# Exercise requirements
Look for the string "from" in the listing. Copy each line that has it.

# Data extracts
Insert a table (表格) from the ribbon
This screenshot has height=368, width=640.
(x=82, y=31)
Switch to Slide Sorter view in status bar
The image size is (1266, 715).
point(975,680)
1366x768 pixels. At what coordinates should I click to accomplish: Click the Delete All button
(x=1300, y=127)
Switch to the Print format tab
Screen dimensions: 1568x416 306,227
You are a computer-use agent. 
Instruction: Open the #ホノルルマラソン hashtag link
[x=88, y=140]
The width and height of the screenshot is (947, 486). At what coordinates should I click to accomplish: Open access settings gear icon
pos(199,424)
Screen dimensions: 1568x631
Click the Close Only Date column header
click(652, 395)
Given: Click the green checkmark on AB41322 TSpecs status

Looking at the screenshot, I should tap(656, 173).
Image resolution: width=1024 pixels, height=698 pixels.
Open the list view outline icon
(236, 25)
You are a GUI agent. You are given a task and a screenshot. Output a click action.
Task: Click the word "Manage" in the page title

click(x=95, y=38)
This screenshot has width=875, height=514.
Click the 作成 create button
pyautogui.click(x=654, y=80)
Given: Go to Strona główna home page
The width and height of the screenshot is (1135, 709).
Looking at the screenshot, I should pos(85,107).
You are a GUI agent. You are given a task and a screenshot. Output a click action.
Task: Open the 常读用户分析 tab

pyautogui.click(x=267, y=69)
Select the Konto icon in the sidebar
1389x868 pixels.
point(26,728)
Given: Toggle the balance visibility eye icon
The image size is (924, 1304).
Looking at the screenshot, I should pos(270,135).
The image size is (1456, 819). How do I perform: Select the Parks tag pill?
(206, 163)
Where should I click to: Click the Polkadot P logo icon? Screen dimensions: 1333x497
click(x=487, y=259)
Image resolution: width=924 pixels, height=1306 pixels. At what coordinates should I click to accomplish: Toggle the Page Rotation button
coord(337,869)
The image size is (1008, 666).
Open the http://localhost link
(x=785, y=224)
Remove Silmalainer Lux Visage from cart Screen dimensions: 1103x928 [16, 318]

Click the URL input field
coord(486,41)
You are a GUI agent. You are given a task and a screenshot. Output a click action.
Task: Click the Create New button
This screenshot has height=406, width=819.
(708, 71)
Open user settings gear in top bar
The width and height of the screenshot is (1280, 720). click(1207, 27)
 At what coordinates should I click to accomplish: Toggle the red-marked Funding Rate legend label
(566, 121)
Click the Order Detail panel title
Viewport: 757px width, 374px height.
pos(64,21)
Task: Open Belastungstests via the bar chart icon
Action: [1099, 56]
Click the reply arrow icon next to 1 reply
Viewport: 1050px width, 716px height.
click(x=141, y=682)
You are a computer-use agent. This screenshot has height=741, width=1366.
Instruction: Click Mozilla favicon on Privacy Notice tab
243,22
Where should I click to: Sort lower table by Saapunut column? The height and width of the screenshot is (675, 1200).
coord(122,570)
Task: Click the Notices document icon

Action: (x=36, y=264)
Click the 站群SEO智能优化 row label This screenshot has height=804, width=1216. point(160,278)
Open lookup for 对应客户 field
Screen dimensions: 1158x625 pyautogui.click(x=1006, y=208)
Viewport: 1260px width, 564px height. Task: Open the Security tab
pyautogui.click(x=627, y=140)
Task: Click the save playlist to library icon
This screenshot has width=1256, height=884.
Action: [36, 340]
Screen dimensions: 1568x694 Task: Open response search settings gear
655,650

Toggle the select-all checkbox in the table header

# Written response
Insert a table (表格) from the ribbon
Remove Silmalainer Lux Visage from cart Screen dimensions: 1103x928 [16, 318]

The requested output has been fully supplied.